‘Lights Out’ took to Bedlam’s stage last Friday night to portray a witty, yet painfully
authentic conversation between sisters, shadowed by the foggy presence of untreated
childhood wounds.
The cast of two brought life to a clever script, filled with the all-too-familiar petty discourse
and tense silences of a distanced sibling relationship that isn’t as it once was. Audiences
were greeted with a stage littered with moving boxes amidst a standalone armchair, the
sisters alternately sitting on either to mirror their ever-switching levels of openness and
maturity throughout the exchange. A few missed beats and line delays did not stop the
production from thoroughly entertaining its audience. From comedic clashes over fruit salad
and mission impossible vs mean girls, to confronting vs ignoring darker elements of their
shared past, bedlam was filled with laughter and silence as the narrative unfolded.

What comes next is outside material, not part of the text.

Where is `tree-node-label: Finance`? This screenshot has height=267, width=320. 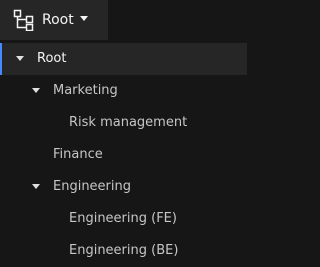 tree-node-label: Finance is located at coordinates (78, 154).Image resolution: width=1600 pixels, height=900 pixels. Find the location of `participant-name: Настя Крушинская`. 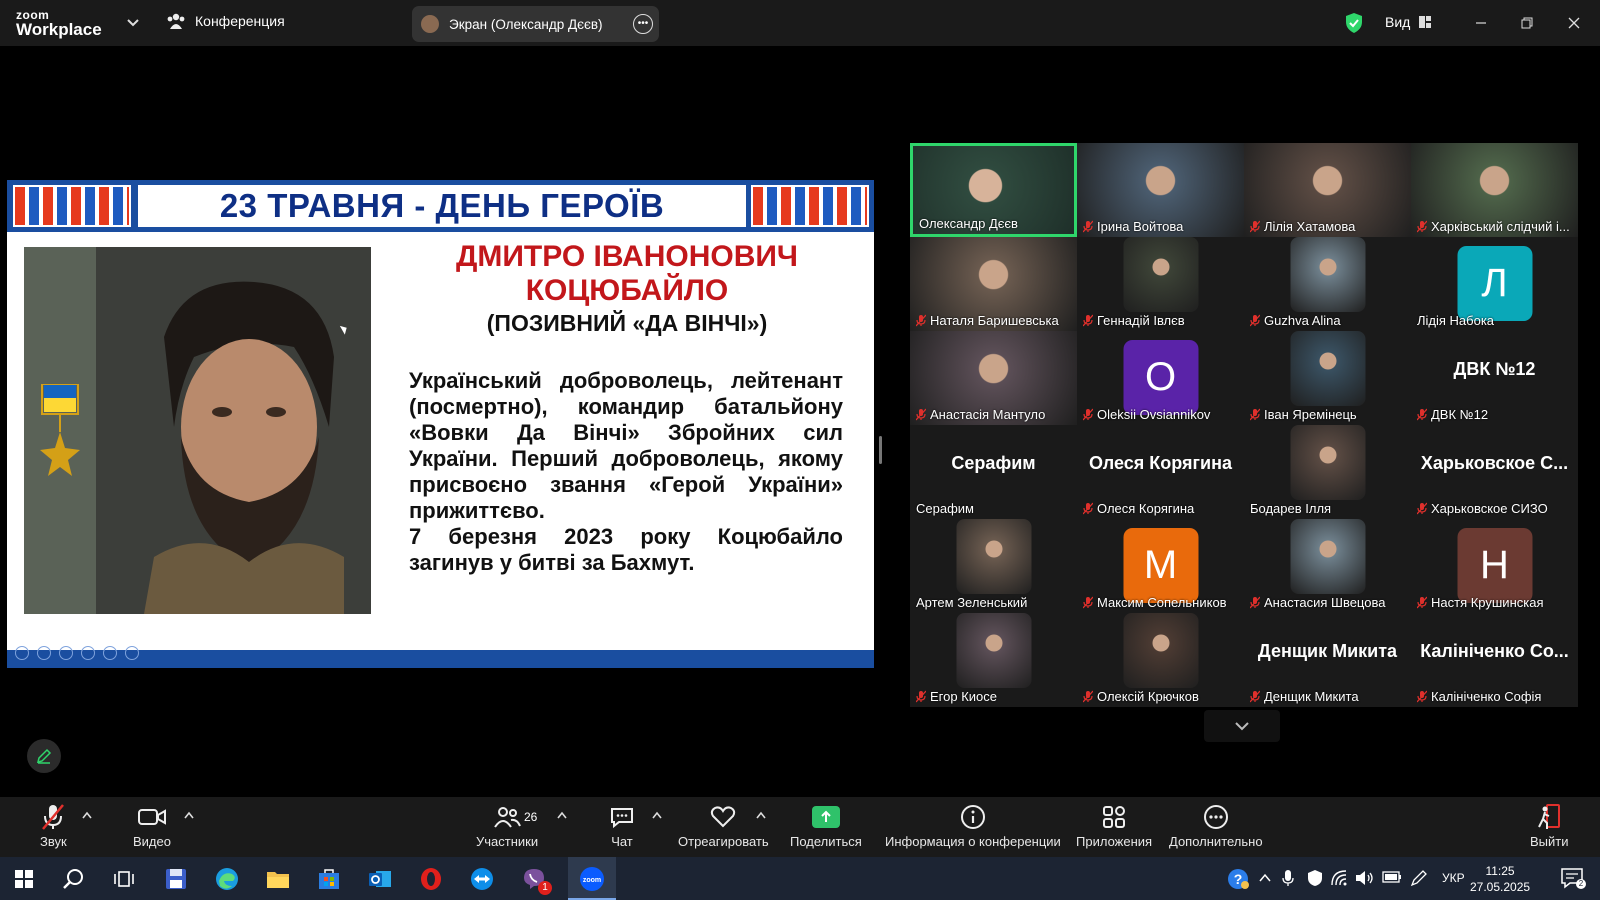

participant-name: Настя Крушинская is located at coordinates (1488, 602).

As the play progressed the two sisters sat on the floor together, levelling with theatregoers
and enveloping the audience in their awkward discussions of each other’s increasingly alien
personal lives. The people behind ‘Lights Out’ transformed Bedlam into a half-unpacked flat,
filled with intimate conversation that the audience themselves seemed part of. Writer and
director Rae Webb created a script that skilfully expanded a light-hearted and funny
everyday conversation to an emotion-packed confrontation of shared and repressed past
trauma and how reactions shape the moral perception of an event. Both actors talentedly
portrayed a strained and polarised sisterly bond, a highlight being the deeply emotionally
illustrative voice work whilst the charged ‘lights out’ moment took hold of the stage.
Each creative decision behind Bedfest’s ‘Lights Out’ felt meaningful, urging
onlookers to re-examine their own familial relationships and head into the future with
enough hope and strength to confront the past (or let it rest).